I’ve been trialling this word for a while now: brewurism. It’s a clever portmanteau of ‘brewing’ and ‘tourism’.
For too long Wellington has been the poor cousin of the Wairarapa when it comes to alcohol-based tourism. But now our new crop of inner-city breweries and cellar doors are pulling in visitors who have been drinking Wellington beers around the country, and in some cases around the world, and want to see the source.
There is something to be said for visiting a cellar door. You chat to the brewery workers and get glimpses behind the scenes. At breweries this is more exciting than at wineries. The sheer number of beers each brewery makes means that you are more likely to stumble upon a brewery in full beer-making mode.
Even when there’s not steam and the wafting smell of boiling wort, brewing equipment fills the space as brewers tend to need loads of smaller tanks alongside their kettles, mash tuns and bottling (or canning) lines, leaving them looking like a steampunk’s dream!
Craft Beer College have been running their beer seminars and tastings for a few years now, educating the locals and raising their beer IQ. Recently, Stephanie Coutts has expanded their enterprise beyond the tasting rooms at Hashigo Zake, and now Craft Beer College offers Wellington beer tours.
There are currently two walking tours on offer: Cuba and Courtenay. These tours offer punters a chance to see breweries as well as doing flights of tasters at various bars. Moreover, by adding bars to the tour, the cellar doors aren’t pressured to provide food (as they do at many wineries).

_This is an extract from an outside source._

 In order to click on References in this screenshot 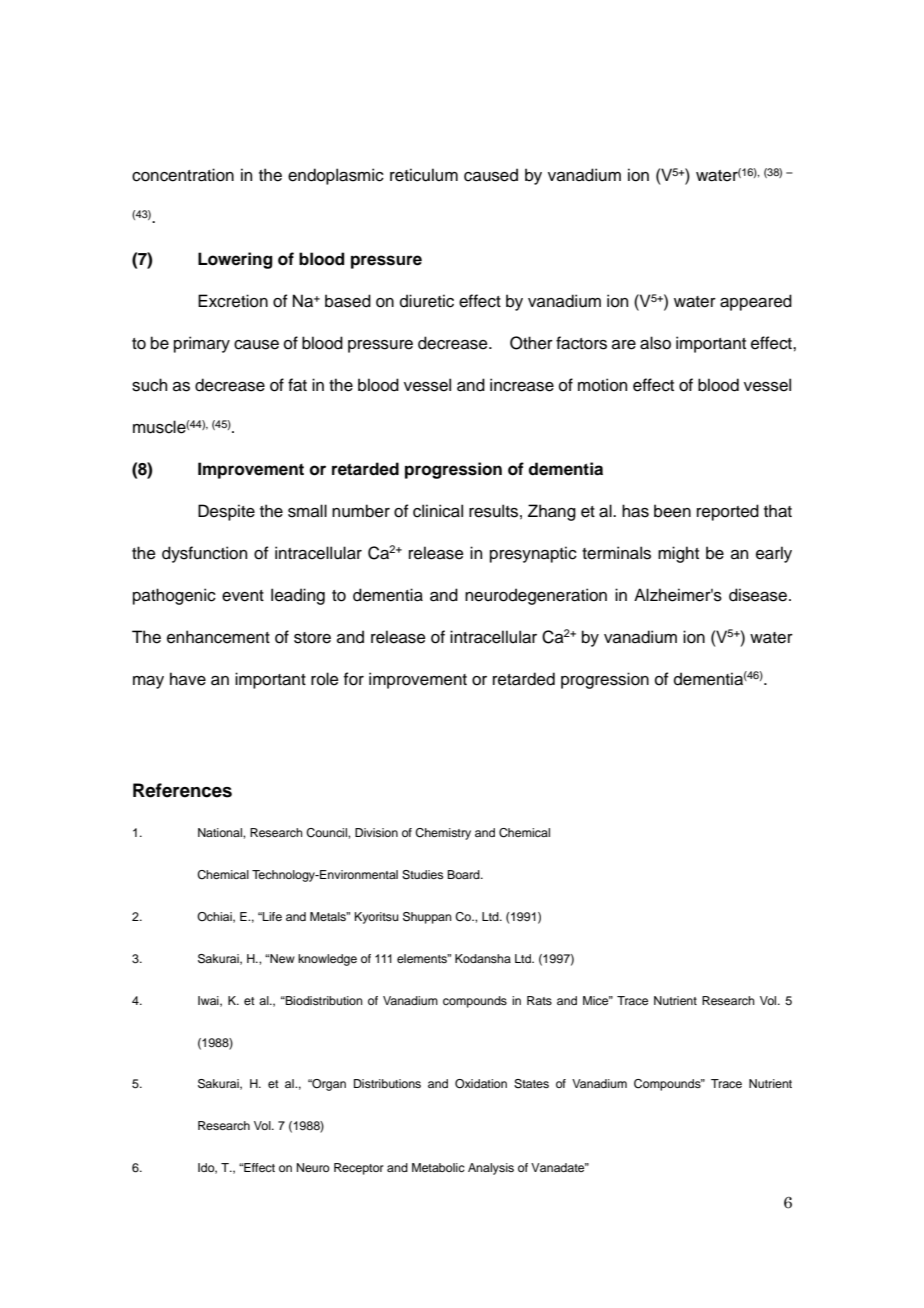, I will do `click(182, 790)`.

The “Cuba” tour takes in Garage Project, Rogue and Vagabond, Little Beer Quarter (for lunch), Fork & Brewer and, finally, Golding’s Free Dive; while “Courtenay” takes in ParrotDog, Black Dog, Basque (for lunch), Malthouse and Hashigo Zake. The first tour took place earlier this year but CBC will be holding a Courtenay tour in April (see craftbeercollege.co.nz for more info).
Venue bars are a big new thing too. Not the awful branded Boundary Road bars that seem to cover downtown Wellington like a rash, but bars like Tuatara’s new Third Eye. This heritage building on Karo Drive has now been converted into a bar and micro-brewery. While Tuatara beers are available all over, The Third Eye offers something different, with beers brewed on site that aren’t available elsewhere. Along with their brewery tours up the coast in Paraparaumu, Tuatara is at the forefront of brewurism.
These new attractions — alongside wonderful festivals like the Greater Wellington Brewday (held in late February-early March) and Hopstock (on during April) — are bringing more and more beer tourists, and tourists who are simply interested in drinking good beer, to our beer capital.